The findings reported here mean clinicians can confidently and justifiably ask transfusion- and laboratory-medicine specialists for help using T-REX to rescue comatose, Pf-infected children. The current explosion of interest in EV therapies means clinicians should also reach out to EV researchers who know how to solicit funding and explain the importance of bio-banking plasma samples.
Clinicians who decide to use T-REX options to rescue CM patients should publish case-reports – regardless of the clinical outcome. Future integration of data can improve clinical care and address our substantial knowledge gaps. Blood-bankers can explain what Pf-resistant RBCs are available in their hospitals or are accessible from “contactable donors” who carry Pf-resistant RBCs. Given that the prevalence of specific “evolution-engineered” Pf-resistant RBCs varies markedly in the different Pf-endemic regions of SSA means T-REX studies can provide insight into the RBC EVs secreted by several different RBC genetic variants.
With the help of transfusion- and laboratory-medicine physicians, clinicians should publish T-REX CM case-reports that include (1) exchange details (manual vs. automated continuous-flow apheresis, number of units, the post-exchange hematocrit setting, etc.); (2) donor RBC variables (ABO blood group, hemoglobin type, RBC enzyme deficiency, membrane defects, etc.); (3) the “time-to-speak” coma-recovery time; (4) measurements relevant to sequestration-reversal whenever post-exchange “rebound parasitemia” occurs (sequential post-exchange parasitemia and total Pf biomass values) and, ideally, sequential microscopic assessments of the distribution of parasite stages; and, of course, (5) demographic and clinical-course data. Clinicians can expect strong support from the research community given the intense interest in the EV “decoy ligand” competitive-inhibition therapies being promoted by cancer and COVID-19 researchers.
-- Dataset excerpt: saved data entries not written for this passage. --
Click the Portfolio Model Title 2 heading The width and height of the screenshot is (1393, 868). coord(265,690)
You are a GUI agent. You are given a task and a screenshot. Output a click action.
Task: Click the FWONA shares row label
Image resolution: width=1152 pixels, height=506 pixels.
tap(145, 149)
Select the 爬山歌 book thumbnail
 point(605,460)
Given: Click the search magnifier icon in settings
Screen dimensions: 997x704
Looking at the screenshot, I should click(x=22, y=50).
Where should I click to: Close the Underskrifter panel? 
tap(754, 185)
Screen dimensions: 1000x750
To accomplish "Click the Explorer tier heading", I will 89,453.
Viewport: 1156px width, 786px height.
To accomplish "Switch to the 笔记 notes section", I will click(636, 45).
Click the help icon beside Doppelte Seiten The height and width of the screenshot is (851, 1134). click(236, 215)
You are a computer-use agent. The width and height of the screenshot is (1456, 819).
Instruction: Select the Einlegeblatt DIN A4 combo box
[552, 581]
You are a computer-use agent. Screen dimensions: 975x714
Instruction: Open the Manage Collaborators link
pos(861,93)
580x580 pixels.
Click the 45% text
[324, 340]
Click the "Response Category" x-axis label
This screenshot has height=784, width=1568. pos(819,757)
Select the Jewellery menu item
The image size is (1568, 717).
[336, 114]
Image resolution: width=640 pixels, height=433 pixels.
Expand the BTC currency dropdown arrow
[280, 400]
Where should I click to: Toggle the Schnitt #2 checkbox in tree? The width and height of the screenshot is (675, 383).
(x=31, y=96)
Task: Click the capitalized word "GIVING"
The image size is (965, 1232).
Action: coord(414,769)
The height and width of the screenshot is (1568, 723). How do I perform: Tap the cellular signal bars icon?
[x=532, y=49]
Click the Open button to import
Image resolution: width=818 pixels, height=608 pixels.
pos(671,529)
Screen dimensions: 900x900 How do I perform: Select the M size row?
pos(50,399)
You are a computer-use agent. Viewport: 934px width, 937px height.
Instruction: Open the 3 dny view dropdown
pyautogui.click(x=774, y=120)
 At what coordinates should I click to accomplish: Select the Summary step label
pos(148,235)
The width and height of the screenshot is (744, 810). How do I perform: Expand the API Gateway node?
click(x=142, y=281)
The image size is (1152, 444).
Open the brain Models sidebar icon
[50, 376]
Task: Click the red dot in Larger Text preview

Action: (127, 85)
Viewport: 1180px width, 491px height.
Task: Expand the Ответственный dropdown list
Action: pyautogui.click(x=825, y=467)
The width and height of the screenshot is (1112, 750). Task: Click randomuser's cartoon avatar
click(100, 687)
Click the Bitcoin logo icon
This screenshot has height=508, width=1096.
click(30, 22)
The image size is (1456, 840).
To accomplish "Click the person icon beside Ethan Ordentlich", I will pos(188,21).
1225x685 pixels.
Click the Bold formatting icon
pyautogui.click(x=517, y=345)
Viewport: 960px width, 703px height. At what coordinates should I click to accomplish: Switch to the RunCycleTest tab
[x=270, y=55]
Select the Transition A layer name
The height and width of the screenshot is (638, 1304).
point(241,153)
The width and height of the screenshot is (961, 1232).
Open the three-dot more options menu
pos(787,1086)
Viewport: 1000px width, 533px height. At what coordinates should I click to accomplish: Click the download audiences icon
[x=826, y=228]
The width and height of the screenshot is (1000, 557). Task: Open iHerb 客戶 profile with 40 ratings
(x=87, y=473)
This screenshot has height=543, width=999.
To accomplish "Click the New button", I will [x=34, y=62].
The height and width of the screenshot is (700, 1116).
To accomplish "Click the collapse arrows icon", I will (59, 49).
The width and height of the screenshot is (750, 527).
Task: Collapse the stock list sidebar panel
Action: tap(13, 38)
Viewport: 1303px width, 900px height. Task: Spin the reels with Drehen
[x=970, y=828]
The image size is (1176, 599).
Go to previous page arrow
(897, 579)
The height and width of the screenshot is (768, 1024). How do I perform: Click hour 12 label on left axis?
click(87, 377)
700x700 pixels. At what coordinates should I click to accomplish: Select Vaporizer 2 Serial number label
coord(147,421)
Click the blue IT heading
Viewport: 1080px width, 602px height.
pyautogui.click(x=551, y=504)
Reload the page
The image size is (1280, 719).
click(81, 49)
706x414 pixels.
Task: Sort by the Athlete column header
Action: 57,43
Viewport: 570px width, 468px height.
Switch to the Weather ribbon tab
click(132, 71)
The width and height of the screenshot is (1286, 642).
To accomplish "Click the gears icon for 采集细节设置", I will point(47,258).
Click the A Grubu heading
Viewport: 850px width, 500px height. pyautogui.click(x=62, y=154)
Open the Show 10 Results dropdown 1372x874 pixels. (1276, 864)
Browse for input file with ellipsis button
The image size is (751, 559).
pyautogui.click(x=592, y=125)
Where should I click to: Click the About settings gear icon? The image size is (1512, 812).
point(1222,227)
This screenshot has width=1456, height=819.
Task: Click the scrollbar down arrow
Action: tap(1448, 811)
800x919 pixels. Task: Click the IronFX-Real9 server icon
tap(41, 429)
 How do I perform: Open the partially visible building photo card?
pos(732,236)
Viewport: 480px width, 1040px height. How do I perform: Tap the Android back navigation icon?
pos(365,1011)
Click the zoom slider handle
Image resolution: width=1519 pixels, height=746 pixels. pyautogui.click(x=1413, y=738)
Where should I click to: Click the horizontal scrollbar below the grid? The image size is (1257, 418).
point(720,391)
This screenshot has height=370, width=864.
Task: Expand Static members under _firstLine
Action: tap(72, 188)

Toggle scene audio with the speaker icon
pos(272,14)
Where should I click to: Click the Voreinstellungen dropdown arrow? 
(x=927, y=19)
In summary, we already know (1) yet-to-be-identified subsets of exchange transfusions trigger rapid coma-recovery among near-death CM patients and (2) rapid Pf-killing by potent drugs does not quickly reverse cytoadhesion. Evolutionary biologists urge developing non-drug adjuncts to reduce the emergence and spread of drug- and vaccine-resistant pathogens. Our attempt here to explain (“reverse engineer”) the mechanism of rapid coma-recovery provides new data and conceptual frameworks that suggest fast-acting donor RBC EVs – serving as therapeutic “decoy ligands” – may disrupt pathogenic binding by competing with iRBCs, iRBC EVs, and hemin and, thereby, quickly reverse sequestration and inflammation. It now seems prudent to determine if T-REX can optimize current use of conventional exchange-for-malaria. Data suggest evaluating T-REX as a donor RBC EV “decoy-ligand therapy” is a strategy clinicians should assume will reduce CM mortality – until proven proven otherwise.